[Cultural Attachment]

The Muppets: Why so mean and raunchy?

Smith Galtney

Oh, how my Facebook feed erupted with joy when ABC announced it was bringing the Muppets back to prime time. Then came a publicity shot of Kermit and the gang poring over scripts at a table reading. (Genius.) Then came the news that the show would be “sort of adult.” (I dig it.) And then there was the press release about Kermit and Piggy breaking up. (Wait, what?)

Well, now they’re here, and maybe The Muppets is a bit too adult. Not only are they cynical and mean, but they grope their private parts and talk about their sex lives. In fact, it’s such a deviant display that One Million Moms, the Christian activist group, warned parents against the show, deeming it “perverted” and “sinful,” and explaining that it encouraged “promiscuity” and “interspecies relationships.” Critics were no less puritanical. “A travesty!” exclaimed The Telegraph.

It’s as if a nation of overgrown children just walked in on their stuffed animals having sex. Here’s what triggered the trauma …

Kermit is a bummer. Wasn’t he the one who always had it together, the calm, level-headed eye in the Muppet-mayhem storm? More importantly, didn’t he always love his job? As the producer of Up Late With Miss Piggy, the new Kermit is a corporate, budget-obsessed tool who yells at Scooter about C-list guests (sorry, Tom Bergeron) and rebounds with a slutty swine named Denise. “[We] want to see Kermit and his furry friends overcome all the odds to put on the best show they can,” The Telegraph’s Jonathan Bernstein wrote. “[We] don’t want to see a weary, beaten-down frog toiling on the terrible late-night talk show fronted by his unhinged ex-girlfriend.”

Piggy is a bitch. She was always a princess, but updating her into a cellphone-wielding, fame-obsessed nightmare diva frames her in a rather unforgiving light. Hopefully they’ll let some of her former vulnerability surface in future episodes, but for now, she’s the cliché terror and the butt of many fat jokes. “Is Miss Piggy really so heavy, anyway?” asked Entertainment Weekly’s Jeff Jensen. “I never thought so.” It’s tough being a pig in show business.

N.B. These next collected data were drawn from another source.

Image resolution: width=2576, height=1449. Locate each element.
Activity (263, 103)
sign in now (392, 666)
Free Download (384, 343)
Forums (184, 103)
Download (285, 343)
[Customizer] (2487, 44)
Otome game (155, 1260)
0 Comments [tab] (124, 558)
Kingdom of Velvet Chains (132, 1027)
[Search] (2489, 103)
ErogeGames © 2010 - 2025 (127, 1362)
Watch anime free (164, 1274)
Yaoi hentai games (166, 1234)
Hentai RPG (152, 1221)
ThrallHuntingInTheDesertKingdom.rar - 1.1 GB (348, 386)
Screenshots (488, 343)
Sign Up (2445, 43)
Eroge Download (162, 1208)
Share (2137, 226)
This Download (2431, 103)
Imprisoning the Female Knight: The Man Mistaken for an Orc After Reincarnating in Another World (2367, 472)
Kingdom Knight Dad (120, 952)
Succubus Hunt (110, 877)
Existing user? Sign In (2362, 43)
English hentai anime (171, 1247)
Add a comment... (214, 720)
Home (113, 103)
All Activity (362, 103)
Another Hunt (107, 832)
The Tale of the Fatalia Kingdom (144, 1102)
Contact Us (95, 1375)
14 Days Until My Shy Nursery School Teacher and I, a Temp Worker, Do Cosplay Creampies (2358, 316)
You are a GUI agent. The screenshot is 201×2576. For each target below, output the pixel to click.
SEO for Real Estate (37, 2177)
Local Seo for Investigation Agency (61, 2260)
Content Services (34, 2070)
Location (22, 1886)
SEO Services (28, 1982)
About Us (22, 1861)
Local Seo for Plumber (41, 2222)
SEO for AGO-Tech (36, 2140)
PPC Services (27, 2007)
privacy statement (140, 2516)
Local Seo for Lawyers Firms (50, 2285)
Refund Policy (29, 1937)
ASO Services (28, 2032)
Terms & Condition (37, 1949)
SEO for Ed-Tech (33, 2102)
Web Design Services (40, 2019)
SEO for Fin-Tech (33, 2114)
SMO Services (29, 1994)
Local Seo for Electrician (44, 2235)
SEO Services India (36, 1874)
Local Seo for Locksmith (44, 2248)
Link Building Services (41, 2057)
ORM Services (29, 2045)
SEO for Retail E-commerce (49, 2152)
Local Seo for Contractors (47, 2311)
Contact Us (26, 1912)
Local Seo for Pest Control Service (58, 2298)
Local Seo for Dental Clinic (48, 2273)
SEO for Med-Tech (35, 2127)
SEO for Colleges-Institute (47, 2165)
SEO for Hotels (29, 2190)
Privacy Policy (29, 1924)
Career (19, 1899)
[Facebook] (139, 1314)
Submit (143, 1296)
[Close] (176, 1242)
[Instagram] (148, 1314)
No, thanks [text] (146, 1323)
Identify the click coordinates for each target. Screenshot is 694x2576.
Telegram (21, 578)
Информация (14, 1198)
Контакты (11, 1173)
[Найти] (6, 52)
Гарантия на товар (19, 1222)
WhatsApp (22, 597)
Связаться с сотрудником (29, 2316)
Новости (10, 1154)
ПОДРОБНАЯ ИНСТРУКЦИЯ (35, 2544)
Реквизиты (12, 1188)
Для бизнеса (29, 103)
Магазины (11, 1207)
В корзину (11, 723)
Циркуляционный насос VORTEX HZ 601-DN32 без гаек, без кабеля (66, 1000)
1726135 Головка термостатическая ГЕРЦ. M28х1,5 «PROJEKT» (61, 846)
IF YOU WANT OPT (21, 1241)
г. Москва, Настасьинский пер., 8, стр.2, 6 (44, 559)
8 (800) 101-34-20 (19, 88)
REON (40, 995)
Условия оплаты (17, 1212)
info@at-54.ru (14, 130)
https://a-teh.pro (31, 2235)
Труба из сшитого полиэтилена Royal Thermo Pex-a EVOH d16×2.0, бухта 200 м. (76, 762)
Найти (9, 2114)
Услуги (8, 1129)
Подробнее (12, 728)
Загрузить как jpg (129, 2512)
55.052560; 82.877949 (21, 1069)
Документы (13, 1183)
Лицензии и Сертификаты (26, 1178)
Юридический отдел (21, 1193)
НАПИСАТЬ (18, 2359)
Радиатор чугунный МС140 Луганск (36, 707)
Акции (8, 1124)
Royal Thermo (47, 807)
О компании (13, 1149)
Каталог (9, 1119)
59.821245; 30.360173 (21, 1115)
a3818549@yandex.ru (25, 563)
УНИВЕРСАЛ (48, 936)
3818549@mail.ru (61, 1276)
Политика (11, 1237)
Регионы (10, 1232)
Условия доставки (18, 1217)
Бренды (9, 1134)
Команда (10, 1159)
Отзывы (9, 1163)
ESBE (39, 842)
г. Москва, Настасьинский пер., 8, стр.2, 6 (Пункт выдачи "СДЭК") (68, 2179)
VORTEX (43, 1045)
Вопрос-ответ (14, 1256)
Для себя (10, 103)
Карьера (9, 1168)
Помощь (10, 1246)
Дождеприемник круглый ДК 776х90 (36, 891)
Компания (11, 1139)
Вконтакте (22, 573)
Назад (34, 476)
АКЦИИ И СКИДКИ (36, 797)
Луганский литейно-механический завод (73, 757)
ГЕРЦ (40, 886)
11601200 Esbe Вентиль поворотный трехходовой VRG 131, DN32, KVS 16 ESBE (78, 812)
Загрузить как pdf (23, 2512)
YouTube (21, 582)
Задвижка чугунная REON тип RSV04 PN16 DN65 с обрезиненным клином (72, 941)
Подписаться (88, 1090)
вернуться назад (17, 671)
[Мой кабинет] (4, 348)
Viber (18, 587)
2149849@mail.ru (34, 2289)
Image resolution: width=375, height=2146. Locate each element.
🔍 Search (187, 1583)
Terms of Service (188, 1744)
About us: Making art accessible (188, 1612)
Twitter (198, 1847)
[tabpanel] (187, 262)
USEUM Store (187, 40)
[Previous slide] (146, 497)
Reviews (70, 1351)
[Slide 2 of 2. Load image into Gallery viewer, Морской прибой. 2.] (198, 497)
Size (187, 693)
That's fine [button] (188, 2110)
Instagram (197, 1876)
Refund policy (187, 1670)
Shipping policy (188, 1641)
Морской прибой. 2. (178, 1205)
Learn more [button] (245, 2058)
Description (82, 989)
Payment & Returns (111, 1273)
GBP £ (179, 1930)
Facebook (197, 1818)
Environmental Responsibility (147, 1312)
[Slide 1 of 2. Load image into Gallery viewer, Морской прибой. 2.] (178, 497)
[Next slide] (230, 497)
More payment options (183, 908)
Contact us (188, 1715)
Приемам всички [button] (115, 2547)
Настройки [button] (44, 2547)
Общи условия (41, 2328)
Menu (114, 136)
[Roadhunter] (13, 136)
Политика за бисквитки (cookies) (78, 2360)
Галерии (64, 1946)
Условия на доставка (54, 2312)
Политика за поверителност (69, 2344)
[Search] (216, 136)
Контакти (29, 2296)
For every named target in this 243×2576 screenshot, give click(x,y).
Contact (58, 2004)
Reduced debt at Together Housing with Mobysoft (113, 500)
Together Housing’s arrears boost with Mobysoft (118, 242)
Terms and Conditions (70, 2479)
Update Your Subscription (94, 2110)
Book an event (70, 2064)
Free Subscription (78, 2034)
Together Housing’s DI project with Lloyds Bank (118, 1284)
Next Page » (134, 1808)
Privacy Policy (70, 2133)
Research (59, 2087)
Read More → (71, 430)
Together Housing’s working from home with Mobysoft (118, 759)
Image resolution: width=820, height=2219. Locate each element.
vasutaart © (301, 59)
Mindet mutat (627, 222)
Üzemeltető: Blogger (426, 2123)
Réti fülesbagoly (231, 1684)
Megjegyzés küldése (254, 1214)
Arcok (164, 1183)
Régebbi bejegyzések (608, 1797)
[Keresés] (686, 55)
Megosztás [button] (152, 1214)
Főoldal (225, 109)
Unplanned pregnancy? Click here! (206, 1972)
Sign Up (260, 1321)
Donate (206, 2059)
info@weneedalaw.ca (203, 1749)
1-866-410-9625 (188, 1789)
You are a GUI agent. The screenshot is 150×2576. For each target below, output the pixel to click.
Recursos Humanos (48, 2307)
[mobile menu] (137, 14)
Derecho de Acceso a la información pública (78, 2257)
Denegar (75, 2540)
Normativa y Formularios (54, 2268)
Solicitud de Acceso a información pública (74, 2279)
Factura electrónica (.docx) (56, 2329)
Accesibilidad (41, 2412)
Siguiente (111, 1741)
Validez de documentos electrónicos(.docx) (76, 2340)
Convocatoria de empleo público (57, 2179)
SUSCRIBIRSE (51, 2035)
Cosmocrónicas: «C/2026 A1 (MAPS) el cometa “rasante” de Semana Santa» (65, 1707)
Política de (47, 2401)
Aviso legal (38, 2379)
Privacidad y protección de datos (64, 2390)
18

Yet another mockumentary. Like The Office and Modern Family, The Muppets is shot in handheld, faux-documentary style, complete with winking asides to the camera and one-on-one interviews. This gimmick is beyond overused by now, so Gonzo has to make an even lamer joke about it, proving that David Foster Wallace was right about irony. Who needs Statler and Waldorf in the audience when these Muppets are pooping on themselves?

Too much Muppet genitalia. Piggy makes repeated references to her boobs getting “hiked” and nearly moons Elizabeth Banks. Fozzie’s in a relationship with a human whose father disapproves. (“What if you have kids?” he asks, making me imagine things I don’t want to imagine.) And there are the billboards for the show, which picture Kermit with a towel slung over his shoulder and the tagline, “Finally. A network TV show with full frontal nudity.” Kermit doesn’t have a penis. I know this. But now it’s the only thing I see. Kermit’s. Penis.

The Muppets are we. If the show feels a bit dark, the reviews are downright depressing. Rolling Stone went so far as to say everything we know about the Muppets is a lie, that they were just doing the TV shows and the movies to pick up a paycheck, that our image of them wasn’t—gasp!—real. But Grantland’s Alex Pappademus nailed it in every sense of the word. “We are a terrible, dispirited society, and we finally have the terrible, dispirited Muppets we deserve.” With a Peanuts movie on the horizon, I pray we haven’t corrupted Charlie Brown, too.